Oil or other fat types are used to prepare many baked goods. Although basic bread does not require adding fat, many bread recipes include it. This article aims to explore the role of oil in bread dough and what happens if you add too much of it.
• Oil inhibits the development of gluten, so too much of it can result in bread that doesn't rise sufficiently and has a dense crumb. • Oil, being a liquid, increases the hydration of the dough. Therefore, if you use a lot of it, you may end up with too wet dough, which is difficult to work with and will not rise properly. • When a strong-flavored oil is added in large amounts, it also changes the aroma of the bread.
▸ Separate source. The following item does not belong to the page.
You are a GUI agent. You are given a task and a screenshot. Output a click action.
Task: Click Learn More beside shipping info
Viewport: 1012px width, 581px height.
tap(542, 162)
Typically, adding a tablespoon or two of oil to the dough is sufficient to improve its stretchability and make the bread crumb and crust tender. Basic bread usually contains 2-5% fat in proportion to the total amount of flour. The exception is enriched bread dough, which contains more fat, up to 70% according to some recipes.
The Role of Oil in Bread Dough
Oils are fats of vegetable origin that are in a liquid state, increasing the moisture content of the dough. Examples of oils include olive, soy, sunflower, or rapeseed (canola) oil. Along with eggs, sugar, milk, and butter, oils belong to the category of dough conditioners, which make baked goods soft and tender.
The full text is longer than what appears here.